— Begin RECORD SET —

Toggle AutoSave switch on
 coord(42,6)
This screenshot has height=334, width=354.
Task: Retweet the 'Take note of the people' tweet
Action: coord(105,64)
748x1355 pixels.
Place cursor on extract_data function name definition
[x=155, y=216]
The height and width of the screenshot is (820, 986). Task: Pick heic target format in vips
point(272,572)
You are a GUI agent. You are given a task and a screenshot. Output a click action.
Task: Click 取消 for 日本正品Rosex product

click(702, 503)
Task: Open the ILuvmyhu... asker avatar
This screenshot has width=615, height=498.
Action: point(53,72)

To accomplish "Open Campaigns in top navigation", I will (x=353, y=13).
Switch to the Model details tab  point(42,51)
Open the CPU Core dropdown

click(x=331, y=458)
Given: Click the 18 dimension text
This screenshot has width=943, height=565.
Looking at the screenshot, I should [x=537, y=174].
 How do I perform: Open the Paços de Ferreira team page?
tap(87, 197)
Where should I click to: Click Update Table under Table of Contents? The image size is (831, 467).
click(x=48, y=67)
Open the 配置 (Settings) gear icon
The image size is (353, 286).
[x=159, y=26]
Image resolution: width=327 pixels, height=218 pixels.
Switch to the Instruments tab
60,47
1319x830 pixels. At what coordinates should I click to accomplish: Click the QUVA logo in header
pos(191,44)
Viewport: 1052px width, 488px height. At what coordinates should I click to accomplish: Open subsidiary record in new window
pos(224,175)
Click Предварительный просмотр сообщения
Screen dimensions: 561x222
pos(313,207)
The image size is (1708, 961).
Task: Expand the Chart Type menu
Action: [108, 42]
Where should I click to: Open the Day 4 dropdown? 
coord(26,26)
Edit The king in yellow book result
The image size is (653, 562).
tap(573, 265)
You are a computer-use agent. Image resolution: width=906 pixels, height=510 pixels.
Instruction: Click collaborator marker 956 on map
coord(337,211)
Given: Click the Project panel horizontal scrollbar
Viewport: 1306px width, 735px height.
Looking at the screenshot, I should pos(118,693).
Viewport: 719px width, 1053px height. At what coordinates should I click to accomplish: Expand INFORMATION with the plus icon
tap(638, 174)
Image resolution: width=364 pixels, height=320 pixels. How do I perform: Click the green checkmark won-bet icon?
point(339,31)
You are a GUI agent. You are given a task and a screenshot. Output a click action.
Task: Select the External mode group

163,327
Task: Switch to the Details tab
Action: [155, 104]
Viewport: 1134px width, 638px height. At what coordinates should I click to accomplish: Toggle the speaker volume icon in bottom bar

— End RECORD SET —

### PROBLEM TO WORK ON
Could you reproduce word for word the lines of the items above, starting with the line that contains "will (x=353, y=13)." and going on through the line that contains "click(x=331, y=458)"?

### RESPONSE FOR THIS EXERCISE
To accomplish "Open Campaigns in top navigation", I will (x=353, y=13).
Switch to the Model details tab  point(42,51)
Open the CPU Core dropdown

click(x=331, y=458)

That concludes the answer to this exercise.